La plupart des jeunes chanteurs à qui on a fait (ou à qui on fait encore) endosser ce costume bien trop grand pour eux avaient souvent du talent, le « génie » de leur jeunesse, des fulgurances dans l’écriture, mais ils n’ont rien révolutionné du tout. Ni la chanson ni la poésie.
Un ami me parlait un jour de tel chanteur célèbre, à la musique pop-rock et aux textes ésotériques, il m’a dit :
« C’est du Rimbaud, ce que fait ce gars !
– Sans doute, mais s’il fait du “Rimbaud”, il a quand même plus d’un siècle de retard ! » ai-je répondu.
Il ne suffit pas d’être jeune, créatif et fantasque, de boire, de se shooter, de prendre des allures sulfureuses, de se « dérégler les sens », pour « faire Rimbaud ». L’écriture fiévreuse et les excès sont à la portée de n’importe quel jeune homme qui a envie de jouer à ce jeu. Mais pour devenir l’équivalent de Rimbaud, il faut commencer par écrire comme soi-même et révolutionner la poésie ou la chanson de son temps, si on peut !… Ce qui est assez rare, chacun en conviendra. Et tous les petits Rimbaud à la mine boudeuse et aux caprices de poète ombrageux et alcoolisé n’y changeront rien : « N’est pas Rimbaud qui veut, pardi »…
Pierre Delorme
* Voir Comme des chiendents (rubrique « Des livres, des films »).
Et chez les femmes ? Y a-t-il une référence ultime ? Non, bien sûr. Et tant mieux !
Non, cependant dans le domaine de la chanson il y a des mythes références : Edith Piaf et Barbara. Mais pas de poétesse devenue un mythe. En fait, je crois que l’aspect androgyne de Rimbaud jeune homme entre pour une bonne part (inconsciente ) dans la perpétuation du mythe, comme dans celui du jeune Bob Dylan (magnifiquement interprété par Cate Blanchett au cinéma !), donc les références « ultimes » sont moitié femme moitié homme ! La parité est respectée !
Pierre Delorme
Leprest à ses débuts a surtout été comparé à Brel. On disait et écrivait qu’il était « le nouveau Jacques Brel ».

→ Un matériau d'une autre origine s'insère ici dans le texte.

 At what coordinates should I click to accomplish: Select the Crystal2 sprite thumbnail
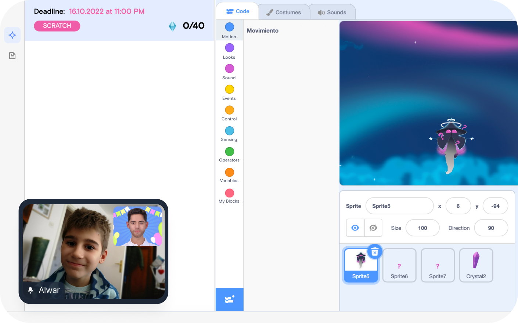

Par contre il a écrit une remarquable chanson, Rimbaud, plutôt ancienne, qui a peut-être induit cette comparaison…
Les « nouveaux Jacques Brel » furent nombreux, tous arrivés trop tard, Jacques Brel avait déjà eu lieu ! C’est Jean d’Ormesson qui a comparé Leprest à Rimbaud. Le texte de la chanson Rimbaud est effectivement (selon mes critères) très réussi, comme quelques autres de cet auteur.
Lui ne se prend pas pour Rimbaud, mais avoir 20 ans dans la ville du
Poète, ça marque quand même ! (comme moi !) :
Tout c´ qu´on avait, c´était nos potes
Un vieux pat´ d´eph´, une paire de bottes
Avec nos guitares à deux balles
Les new Rimbaud d´ la Place Ducale
On avait des rêves plein la tête
Y avait pas encore internet…
Vous connaissez ? Non ? Alors, cliquez sur le lien ci-dessous :
http://www.youtube.com/watch?v=xcZMDO_uqX8
Amusant. Après une engueulade sévère avec mon fils de seize ans et demi, il m’est venu dans la tête ce fameux vers : « N’est pas Rimbaud qui veut pardi ». Impossible de me souvenir de quelle chanson il était extrait. Alors je tape le fameux vers sur mon téléphone et direct me vient la réponse grâce à « Crapauds et Rossignols ». Merci Marcel Mouloudji et Pierre Delorme ?
Faut vivre, malgré les grands yeux du Néant.